SUPPLIED DATA »
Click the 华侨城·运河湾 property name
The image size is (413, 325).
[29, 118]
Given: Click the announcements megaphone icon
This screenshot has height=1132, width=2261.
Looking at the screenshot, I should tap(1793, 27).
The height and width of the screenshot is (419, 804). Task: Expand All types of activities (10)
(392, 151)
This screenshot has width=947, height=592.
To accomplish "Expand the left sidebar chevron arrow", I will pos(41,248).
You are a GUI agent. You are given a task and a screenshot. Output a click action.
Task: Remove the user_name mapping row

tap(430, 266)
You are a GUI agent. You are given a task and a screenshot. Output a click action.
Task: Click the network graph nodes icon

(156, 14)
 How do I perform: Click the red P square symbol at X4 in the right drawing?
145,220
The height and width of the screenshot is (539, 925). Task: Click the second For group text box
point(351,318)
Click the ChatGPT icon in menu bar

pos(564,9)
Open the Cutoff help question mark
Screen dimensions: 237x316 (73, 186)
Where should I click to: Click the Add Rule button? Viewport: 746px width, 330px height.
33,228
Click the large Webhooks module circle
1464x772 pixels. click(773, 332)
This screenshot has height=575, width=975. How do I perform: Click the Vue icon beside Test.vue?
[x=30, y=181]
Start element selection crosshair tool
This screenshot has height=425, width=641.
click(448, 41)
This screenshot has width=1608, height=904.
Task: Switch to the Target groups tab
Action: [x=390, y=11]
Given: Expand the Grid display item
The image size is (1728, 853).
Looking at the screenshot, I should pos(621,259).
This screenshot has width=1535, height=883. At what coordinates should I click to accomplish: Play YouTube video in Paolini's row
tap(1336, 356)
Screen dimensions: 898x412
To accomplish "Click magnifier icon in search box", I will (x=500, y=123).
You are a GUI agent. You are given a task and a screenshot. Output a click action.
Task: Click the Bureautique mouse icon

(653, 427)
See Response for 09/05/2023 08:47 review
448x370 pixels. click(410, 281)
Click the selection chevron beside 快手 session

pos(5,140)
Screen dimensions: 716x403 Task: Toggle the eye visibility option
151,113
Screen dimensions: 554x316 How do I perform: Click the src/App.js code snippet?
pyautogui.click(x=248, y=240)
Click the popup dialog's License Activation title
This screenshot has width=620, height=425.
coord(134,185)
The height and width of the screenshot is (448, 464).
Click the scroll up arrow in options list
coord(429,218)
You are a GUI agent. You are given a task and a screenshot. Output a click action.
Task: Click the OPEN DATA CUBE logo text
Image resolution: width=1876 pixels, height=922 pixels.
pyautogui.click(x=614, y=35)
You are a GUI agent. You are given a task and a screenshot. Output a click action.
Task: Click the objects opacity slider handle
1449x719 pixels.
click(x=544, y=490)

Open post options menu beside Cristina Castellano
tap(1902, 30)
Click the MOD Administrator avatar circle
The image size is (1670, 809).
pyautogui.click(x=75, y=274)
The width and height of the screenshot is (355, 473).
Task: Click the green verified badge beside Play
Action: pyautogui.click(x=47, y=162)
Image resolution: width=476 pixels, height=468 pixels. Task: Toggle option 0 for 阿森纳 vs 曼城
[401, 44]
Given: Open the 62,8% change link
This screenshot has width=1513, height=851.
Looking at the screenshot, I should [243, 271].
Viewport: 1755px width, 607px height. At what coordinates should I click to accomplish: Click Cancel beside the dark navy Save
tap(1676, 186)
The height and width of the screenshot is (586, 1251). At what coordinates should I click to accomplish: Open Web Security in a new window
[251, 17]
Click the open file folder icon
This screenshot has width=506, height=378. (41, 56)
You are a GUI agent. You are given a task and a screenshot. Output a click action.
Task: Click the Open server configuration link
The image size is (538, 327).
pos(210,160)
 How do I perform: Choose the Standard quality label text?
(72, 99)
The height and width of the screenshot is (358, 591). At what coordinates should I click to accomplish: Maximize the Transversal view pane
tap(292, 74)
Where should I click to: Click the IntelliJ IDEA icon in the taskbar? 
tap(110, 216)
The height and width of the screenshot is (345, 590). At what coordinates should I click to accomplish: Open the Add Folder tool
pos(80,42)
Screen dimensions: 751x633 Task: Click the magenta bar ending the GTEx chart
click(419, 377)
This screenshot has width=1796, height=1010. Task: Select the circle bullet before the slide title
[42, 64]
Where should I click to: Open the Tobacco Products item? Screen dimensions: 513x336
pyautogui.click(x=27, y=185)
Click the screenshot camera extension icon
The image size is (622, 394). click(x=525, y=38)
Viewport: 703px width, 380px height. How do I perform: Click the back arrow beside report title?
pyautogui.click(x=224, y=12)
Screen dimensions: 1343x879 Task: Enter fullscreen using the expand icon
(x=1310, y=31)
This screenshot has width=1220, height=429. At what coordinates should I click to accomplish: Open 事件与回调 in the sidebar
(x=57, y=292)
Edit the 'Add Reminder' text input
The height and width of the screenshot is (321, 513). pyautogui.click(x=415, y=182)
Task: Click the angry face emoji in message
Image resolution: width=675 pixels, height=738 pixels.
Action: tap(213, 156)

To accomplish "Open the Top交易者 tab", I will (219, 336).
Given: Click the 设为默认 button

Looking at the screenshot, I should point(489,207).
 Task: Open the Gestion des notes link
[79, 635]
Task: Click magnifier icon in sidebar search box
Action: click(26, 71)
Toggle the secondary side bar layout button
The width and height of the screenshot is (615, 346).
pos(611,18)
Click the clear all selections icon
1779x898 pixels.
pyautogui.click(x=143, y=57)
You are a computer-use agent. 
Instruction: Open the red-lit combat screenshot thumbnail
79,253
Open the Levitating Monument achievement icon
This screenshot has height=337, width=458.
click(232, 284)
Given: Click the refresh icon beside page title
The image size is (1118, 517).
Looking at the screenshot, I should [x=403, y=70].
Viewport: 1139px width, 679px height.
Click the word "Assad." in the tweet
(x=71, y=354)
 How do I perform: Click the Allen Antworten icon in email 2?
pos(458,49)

THE REQUEST »
Reproduce all of the entries above verbatim, from the first through the last.

CORRECT OUTPUT »
Click the 华侨城·运河湾 property name
The image size is (413, 325).
[29, 118]
Given: Click the announcements megaphone icon
This screenshot has height=1132, width=2261.
Looking at the screenshot, I should tap(1793, 27).
The height and width of the screenshot is (419, 804). Task: Expand All types of activities (10)
(392, 151)
This screenshot has width=947, height=592.
To accomplish "Expand the left sidebar chevron arrow", I will pos(41,248).
You are a GUI agent. You are given a task and a screenshot. Output a click action.
Task: Remove the user_name mapping row

tap(430, 266)
You are a GUI agent. You are given a task and a screenshot. Output a click action.
Task: Click the network graph nodes icon

(156, 14)
 How do I perform: Click the red P square symbol at X4 in the right drawing?
145,220
The height and width of the screenshot is (539, 925). Task: Click the second For group text box
point(351,318)
Click the ChatGPT icon in menu bar

pos(564,9)
Open the Cutoff help question mark
Screen dimensions: 237x316 (73, 186)
Where should I click to: Click the Add Rule button? Viewport: 746px width, 330px height.
33,228
Click the large Webhooks module circle
1464x772 pixels. click(773, 332)
This screenshot has height=575, width=975. How do I perform: Click the Vue icon beside Test.vue?
[x=30, y=181]
Start element selection crosshair tool
This screenshot has height=425, width=641.
click(448, 41)
This screenshot has width=1608, height=904.
Task: Switch to the Target groups tab
Action: [x=390, y=11]
Given: Expand the Grid display item
The image size is (1728, 853).
Looking at the screenshot, I should pos(621,259).
This screenshot has width=1535, height=883. At what coordinates should I click to accomplish: Play YouTube video in Paolini's row
tap(1336, 356)
Screen dimensions: 898x412
To accomplish "Click magnifier icon in search box", I will (x=500, y=123).
You are a GUI agent. You are given a task and a screenshot. Output a click action.
Task: Click the Bureautique mouse icon

(653, 427)
See Response for 09/05/2023 08:47 review
448x370 pixels. click(410, 281)
Click the selection chevron beside 快手 session

pos(5,140)
Screen dimensions: 716x403 Task: Toggle the eye visibility option
151,113
Screen dimensions: 554x316 How do I perform: Click the src/App.js code snippet?
pyautogui.click(x=248, y=240)
Click the popup dialog's License Activation title
This screenshot has width=620, height=425.
coord(134,185)
The height and width of the screenshot is (448, 464).
Click the scroll up arrow in options list
coord(429,218)
You are a GUI agent. You are given a task and a screenshot. Output a click action.
Task: Click the OPEN DATA CUBE logo text
Image resolution: width=1876 pixels, height=922 pixels.
pyautogui.click(x=614, y=35)
You are a GUI agent. You are given a task and a screenshot. Output a click action.
Task: Click the objects opacity slider handle
1449x719 pixels.
click(x=544, y=490)

Open post options menu beside Cristina Castellano
tap(1902, 30)
Click the MOD Administrator avatar circle
The image size is (1670, 809).
pyautogui.click(x=75, y=274)
The width and height of the screenshot is (355, 473).
Task: Click the green verified badge beside Play
Action: pyautogui.click(x=47, y=162)
Image resolution: width=476 pixels, height=468 pixels. Task: Toggle option 0 for 阿森纳 vs 曼城
[401, 44]
Given: Open the 62,8% change link
This screenshot has width=1513, height=851.
Looking at the screenshot, I should [243, 271].
Viewport: 1755px width, 607px height. At what coordinates should I click to accomplish: Click Cancel beside the dark navy Save
tap(1676, 186)
The height and width of the screenshot is (586, 1251). At what coordinates should I click to accomplish: Open Web Security in a new window
[251, 17]
Click the open file folder icon
This screenshot has width=506, height=378. (41, 56)
You are a GUI agent. You are given a task and a screenshot. Output a click action.
Task: Click the Open server configuration link
The image size is (538, 327).
pos(210,160)
 How do I perform: Choose the Standard quality label text?
(72, 99)
The height and width of the screenshot is (358, 591). At what coordinates should I click to accomplish: Maximize the Transversal view pane
tap(292, 74)
Where should I click to: Click the IntelliJ IDEA icon in the taskbar? 
tap(110, 216)
The height and width of the screenshot is (345, 590). At what coordinates should I click to accomplish: Open the Add Folder tool
pos(80,42)
Screen dimensions: 751x633 Task: Click the magenta bar ending the GTEx chart
click(419, 377)
This screenshot has width=1796, height=1010. Task: Select the circle bullet before the slide title
[42, 64]
Where should I click to: Open the Tobacco Products item? Screen dimensions: 513x336
pyautogui.click(x=27, y=185)
Click the screenshot camera extension icon
The image size is (622, 394). click(x=525, y=38)
Viewport: 703px width, 380px height. How do I perform: Click the back arrow beside report title?
pyautogui.click(x=224, y=12)
Screen dimensions: 1343x879 Task: Enter fullscreen using the expand icon
(x=1310, y=31)
This screenshot has width=1220, height=429. At what coordinates should I click to accomplish: Open 事件与回调 in the sidebar
(x=57, y=292)
Edit the 'Add Reminder' text input
The height and width of the screenshot is (321, 513). pyautogui.click(x=415, y=182)
Task: Click the angry face emoji in message
Image resolution: width=675 pixels, height=738 pixels.
Action: tap(213, 156)

To accomplish "Open the Top交易者 tab", I will (219, 336).
Given: Click the 设为默认 button

Looking at the screenshot, I should point(489,207).
 Task: Open the Gestion des notes link
[79, 635]
Task: Click magnifier icon in sidebar search box
Action: click(26, 71)
Toggle the secondary side bar layout button
The width and height of the screenshot is (615, 346).
pos(611,18)
Click the clear all selections icon
1779x898 pixels.
pyautogui.click(x=143, y=57)
You are a computer-use agent. 
Instruction: Open the red-lit combat screenshot thumbnail
79,253
Open the Levitating Monument achievement icon
This screenshot has height=337, width=458.
click(232, 284)
Given: Click the refresh icon beside page title
The image size is (1118, 517).
Looking at the screenshot, I should [x=403, y=70].
Viewport: 1139px width, 679px height.
Click the word "Assad." in the tweet
(x=71, y=354)
 How do I perform: Click the Allen Antworten icon in email 2?
pos(458,49)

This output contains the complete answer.